Die Wissenschaft untergliedert allergische Reaktionen in vier Subtypen. Dabei spielen verschiedene Abwehrmechanismen eine Rolle. Grob kann man sich merken, vom Typ-I bis Typ-IV steigert sich die Zeit, bis die allergische Reaktion sich bemerkbar macht.

Typ-I wird auch als Sofort-Typ bezeichnet. Innerhalb von Sekunden gibt es sichtbare, heftige Reaktionen. Allergene, die diesen Typ auslösen, können sein: Insektengift, Pollen, Tierhaare, Nahrungsmittel, Arzneimittel. Dieser Typ kann den anaphylaktischen Schockzustand herbeirufen.
Typ-II treten innerhalb von Minuten und Stunden auf, sind aber selten. Hier aktiviert der Allergen, wie auch immer, Antikörper die sich gegen die eigenen Zellen richten. Allergene in dieser Gruppe sind meist Medikamente, aber ansonsten alles, was den obigen Zustand anrichtet.
Typ-III entwickelt sich zum Problem nach Stunden und Monaten der Einwirkung. Allergene hier sind Viren, Mikroorganismen oder Umwelt-Allergene. Das Gefährliche an Typ-III sind die frei schwimmenden Immunkomplexe, die sich ablagern und die Gefäße verstopfen.
Typ-IV findet meist auf der Haut als Kontaktallergie statt. Die Reaktion ist sehr schnell, aber die Entwicklung dieser Allergie kann Jahre dauern. Im Unterschied zu Typ-I, wo Antikörper eine Rolle spielen, geht die Initiative von bestimmten Abwehrzellen aus, die durch ihre Mechanismen aber die gleichen Symptome hervorrufen.

Bei Typ-I gibt es mit der Hyposensibilisierung die Möglichkeit, die Allergie zu heilen.

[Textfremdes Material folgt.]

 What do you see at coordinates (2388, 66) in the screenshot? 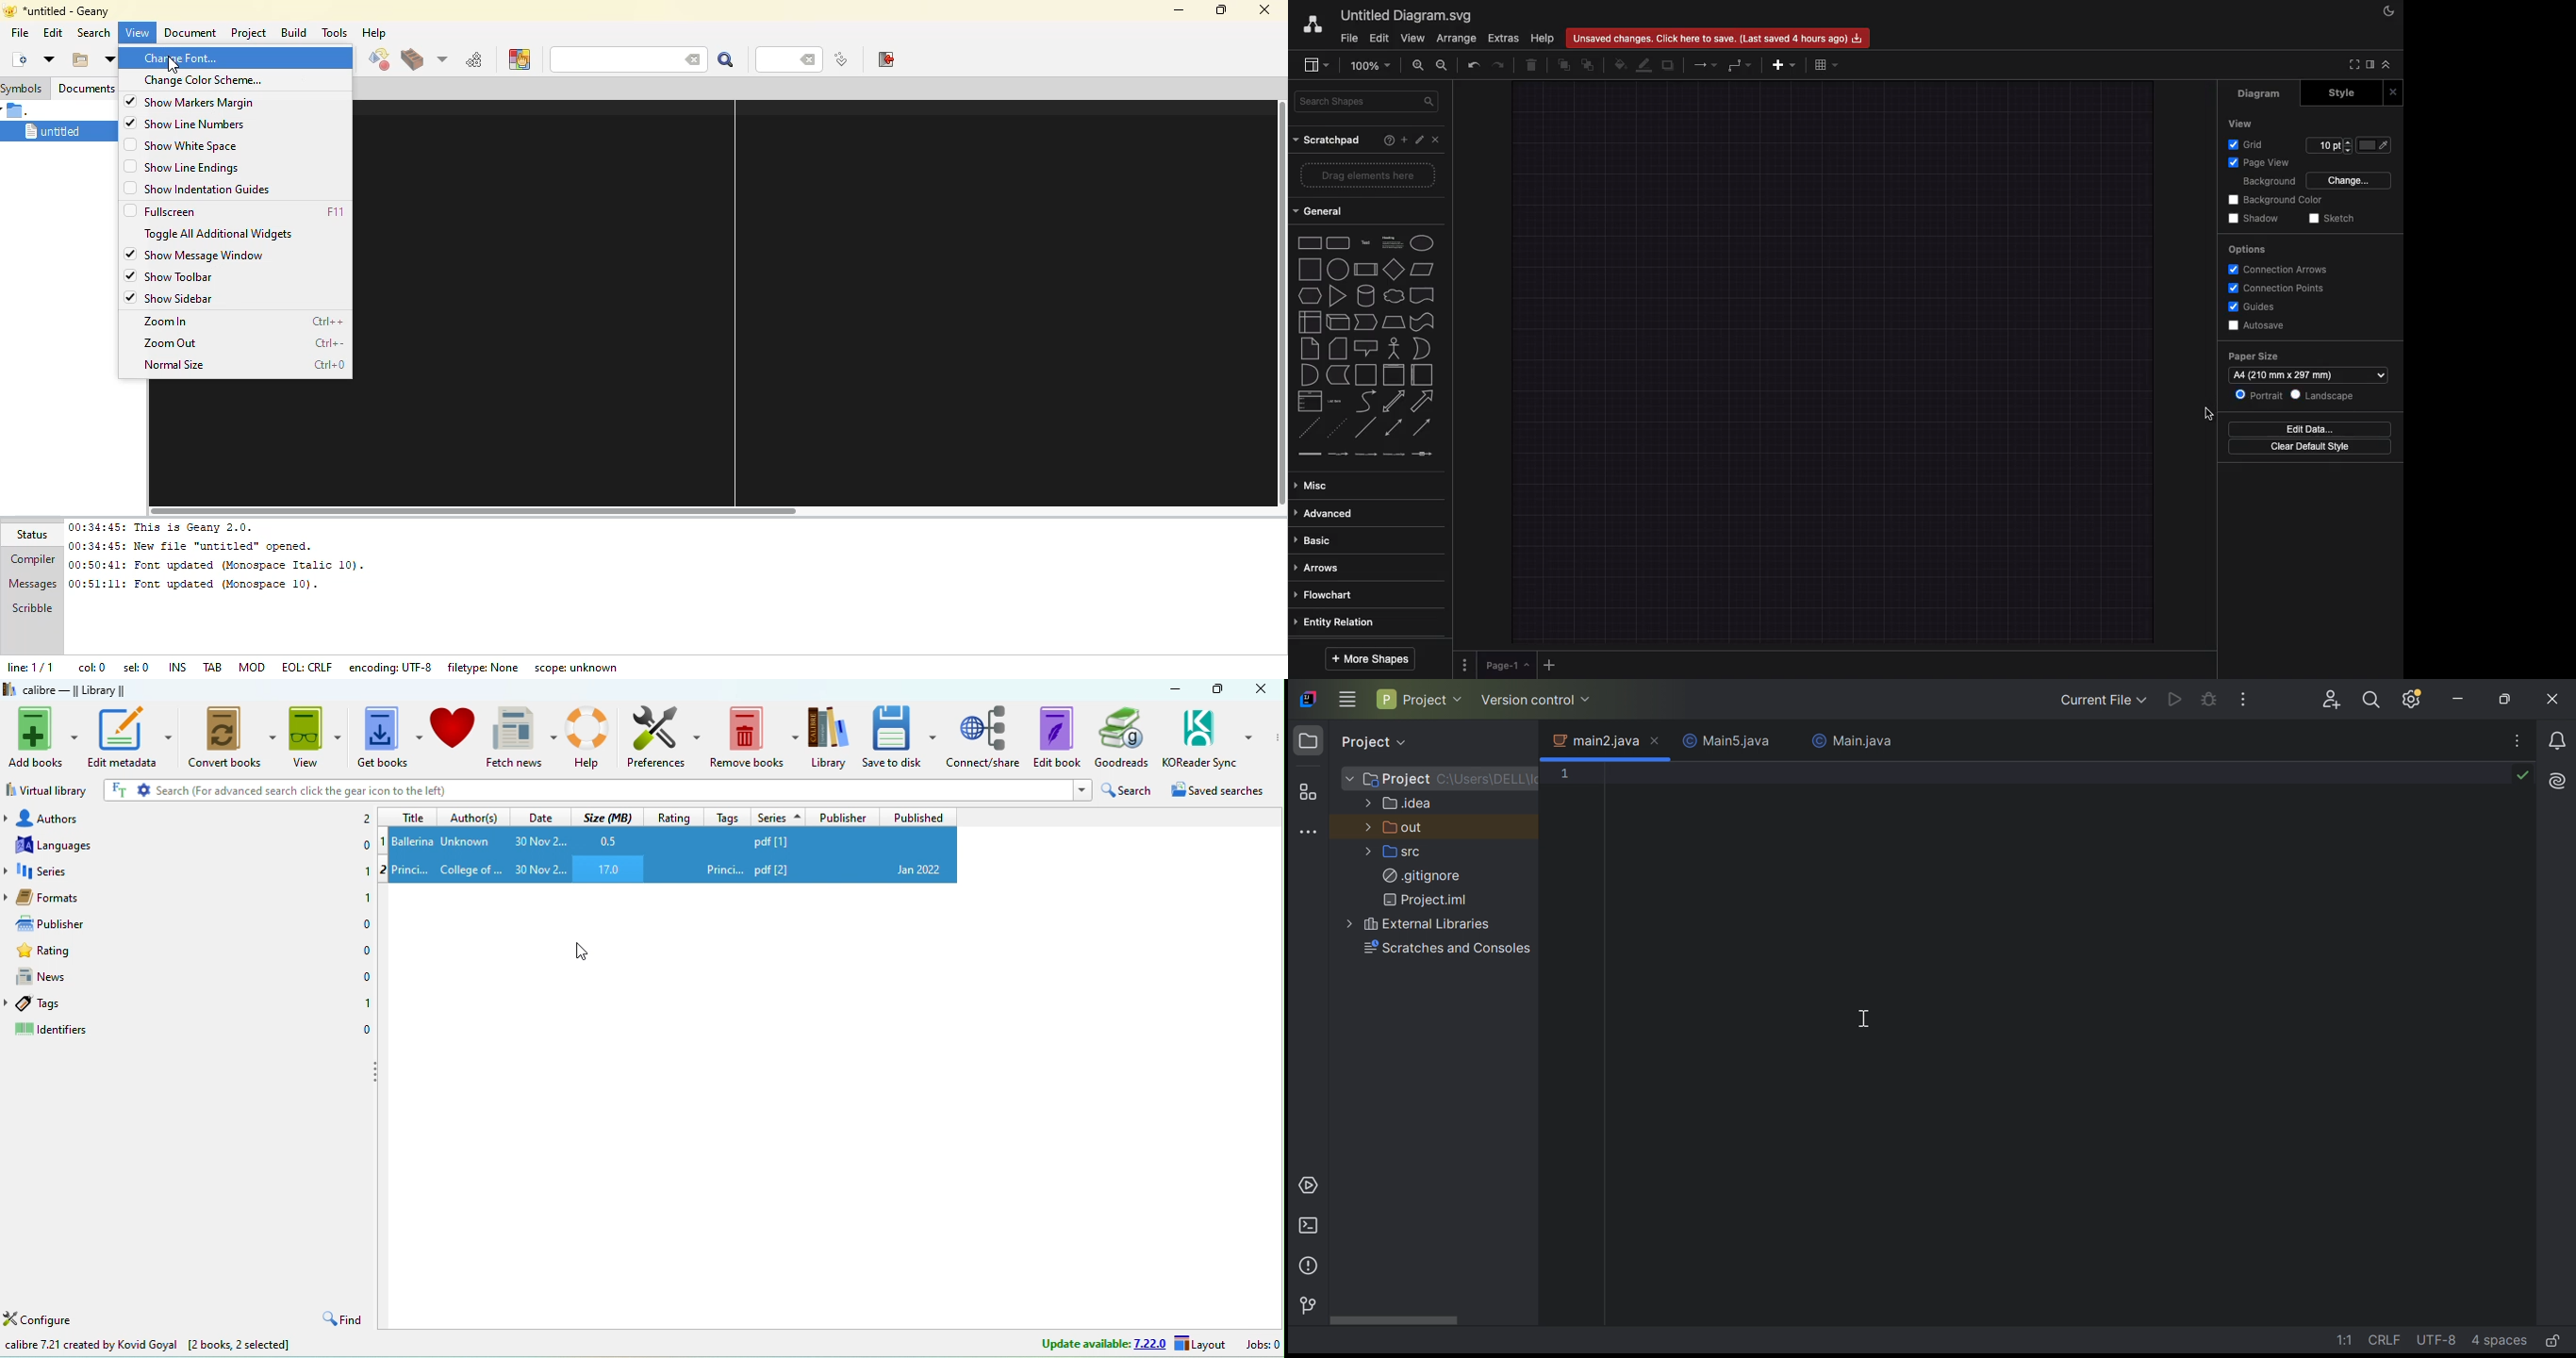
I see `Collapse` at bounding box center [2388, 66].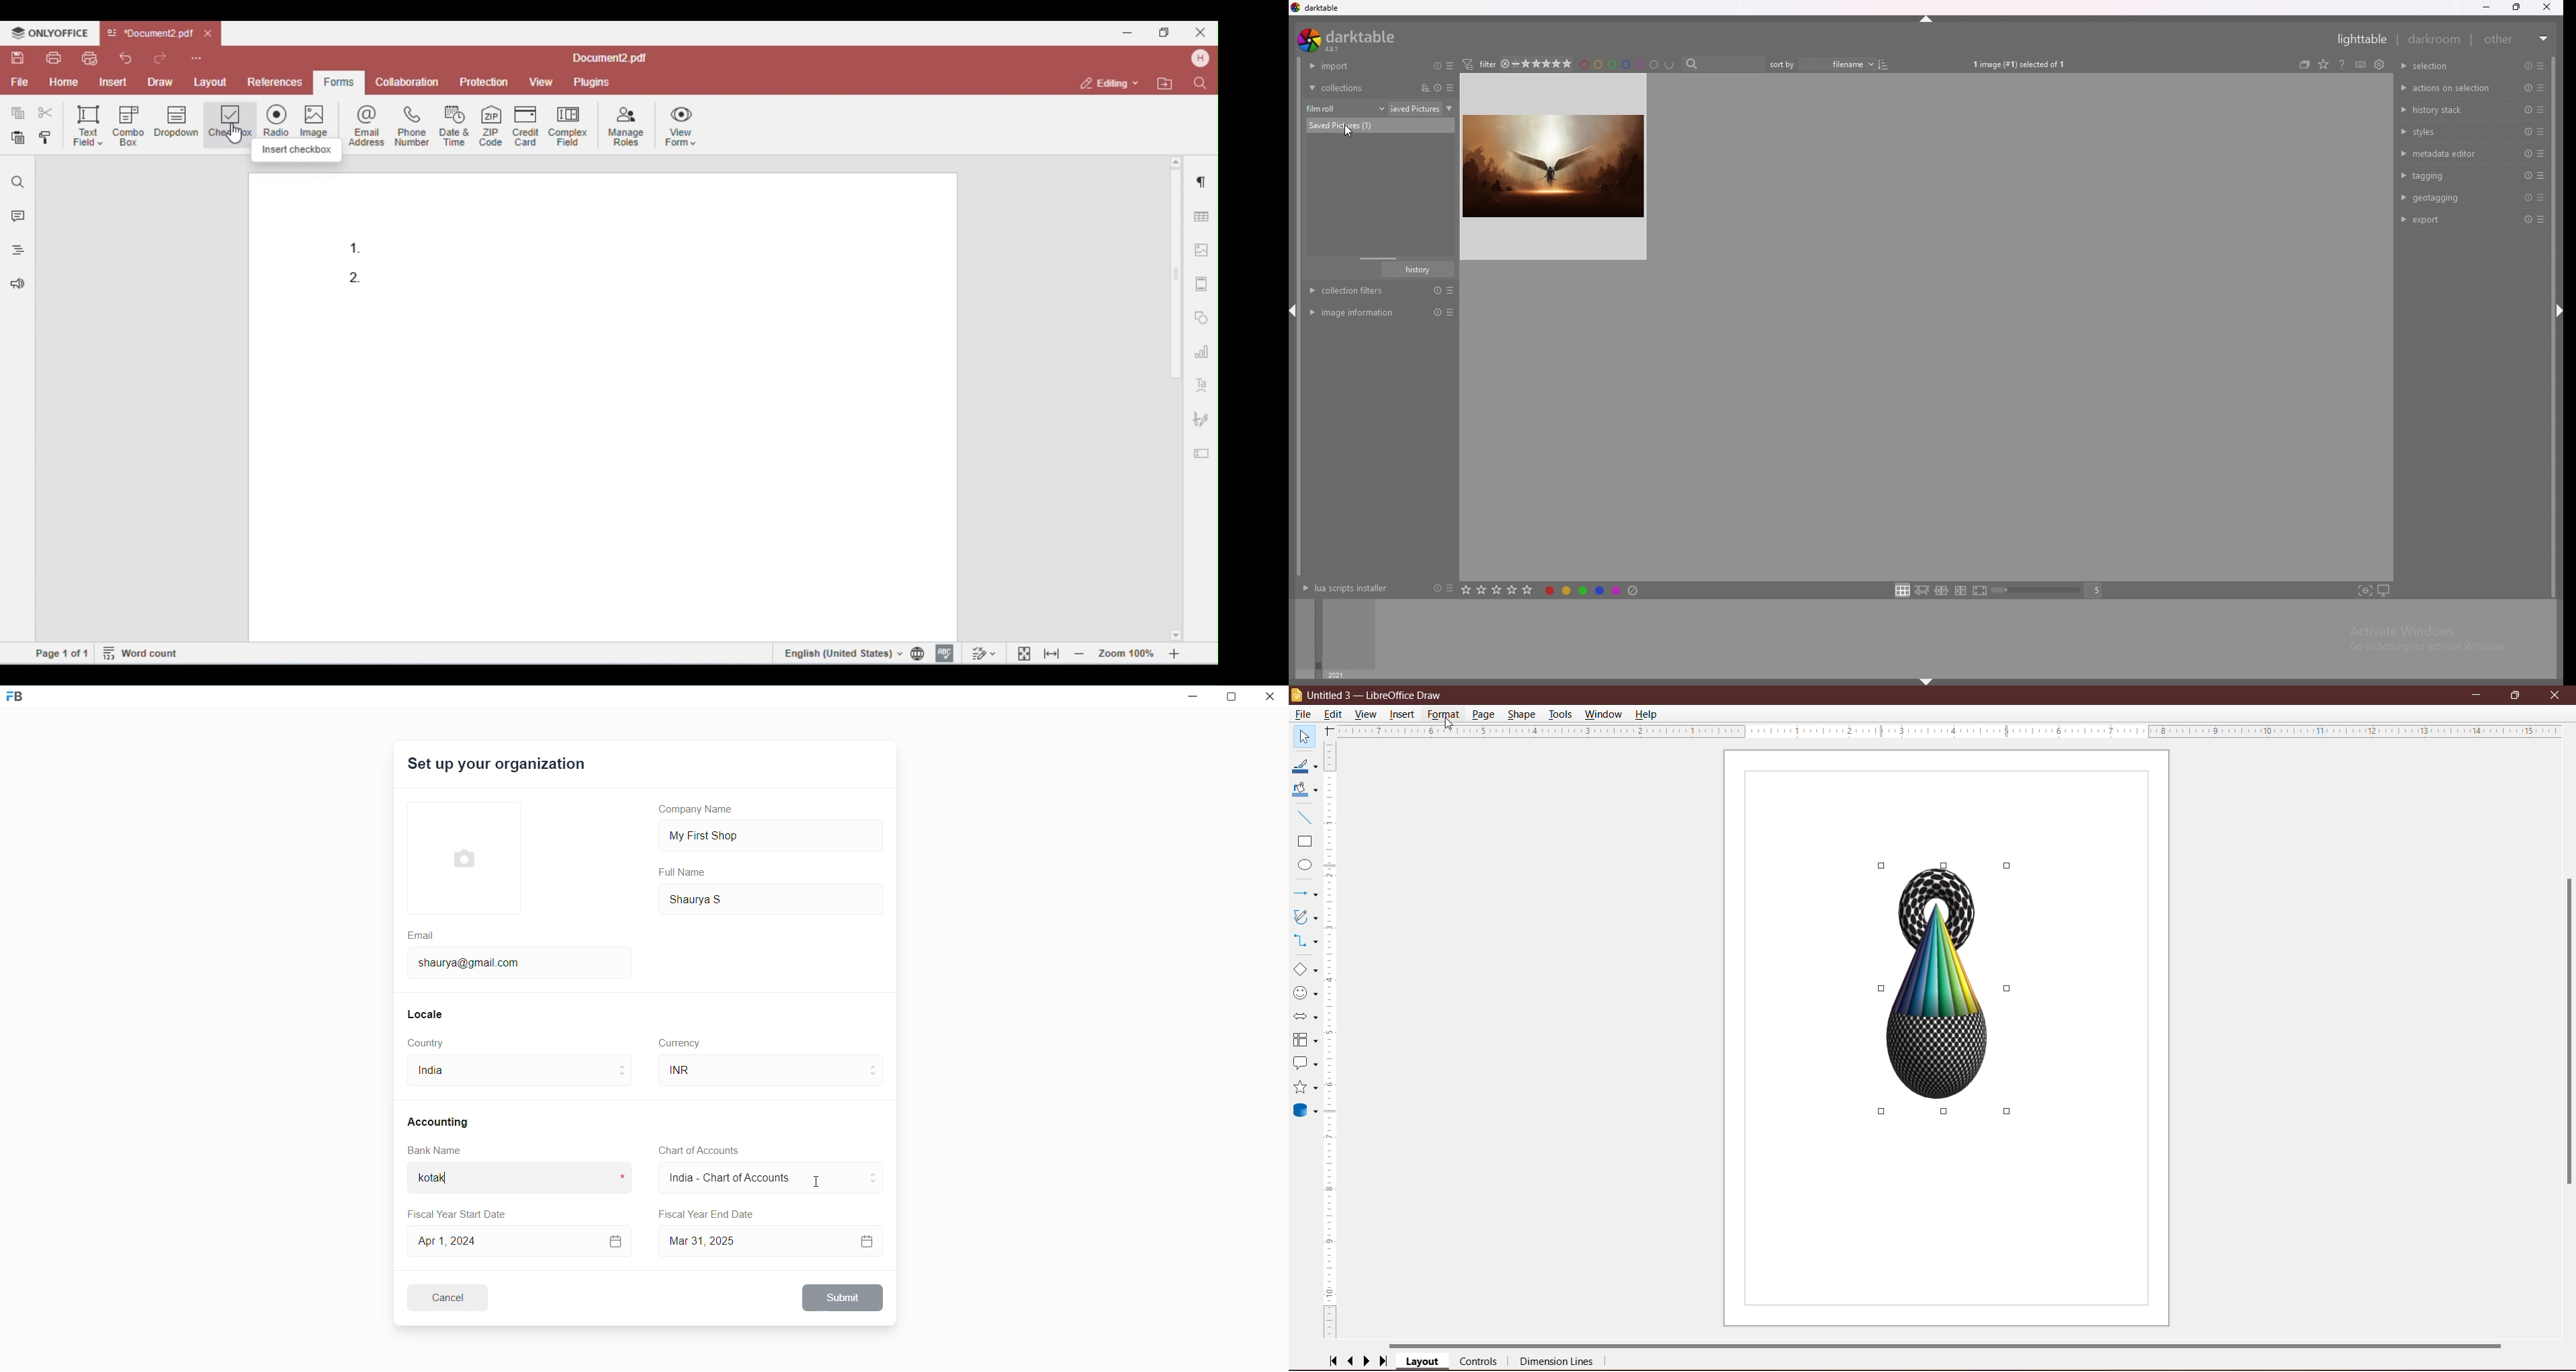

Erwiesenermaßen funktioniert diese Methode am besten gegen Insektengift, Pollen und Milbenkot. Die Herangehensweise, ist das man den Allergenkontakt allmählich erhöht, so dass der Körper erkennt, dass das Allergen nichts Gefährliches ist. Eine solche Therapie dauert 2 bis 3 Jahre, wirkt jedoch nicht bei jedem. Es ist aber ein Ansatz, der direkt die Ursache angeht. Bei Erfolg können Kreuzallergien verhindert werden.